- TASK STATEMENT:
The records below must be transcribed exactly, with each picture left out.

- DATA LISTING:
§ §

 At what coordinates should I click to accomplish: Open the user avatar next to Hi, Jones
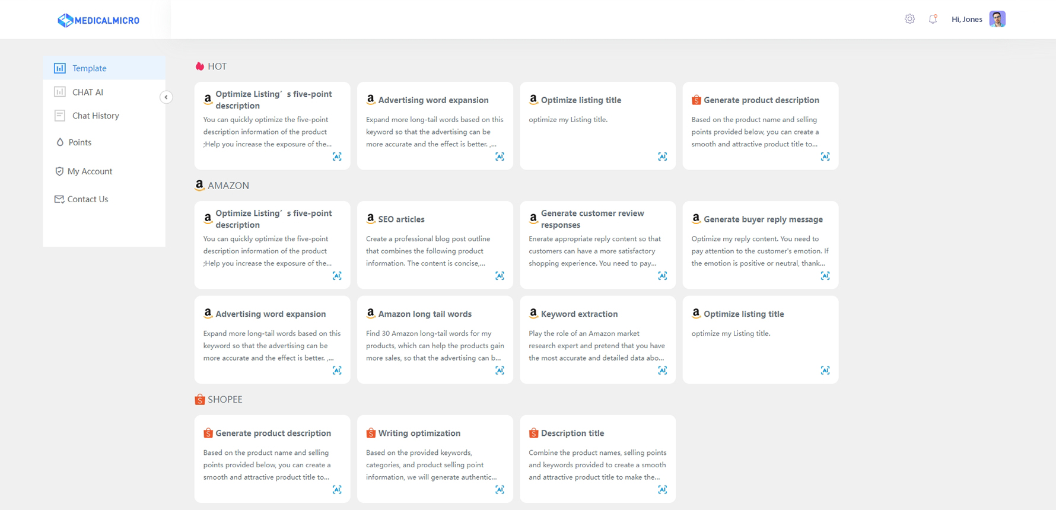pyautogui.click(x=997, y=19)

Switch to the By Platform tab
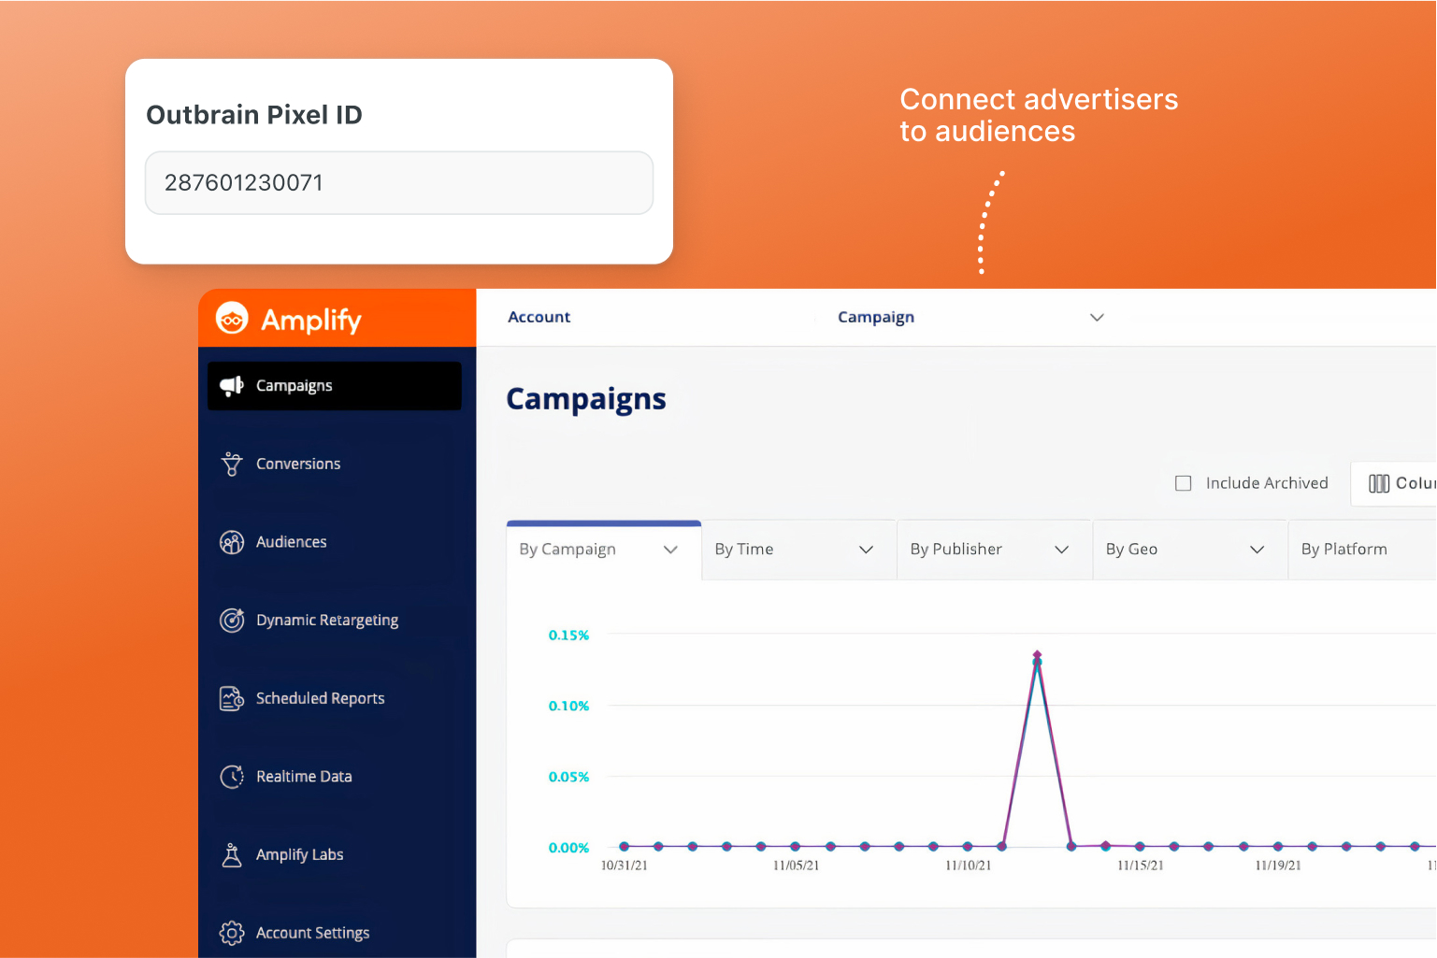tap(1344, 550)
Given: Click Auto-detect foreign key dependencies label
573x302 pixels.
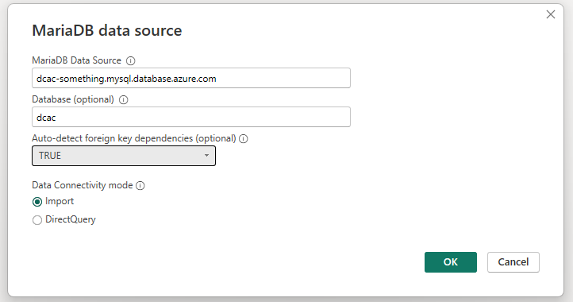Looking at the screenshot, I should click(x=134, y=138).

§ §

- COMPLETED TASK:
 At what coordinates should I click to accomplish: Open the user avatar next to Hi, Jones
pyautogui.click(x=997, y=19)

Switch to the By Platform tab
tap(1344, 550)
Given: Click Auto-detect foreign key dependencies label
573x302 pixels.
Looking at the screenshot, I should click(x=134, y=138).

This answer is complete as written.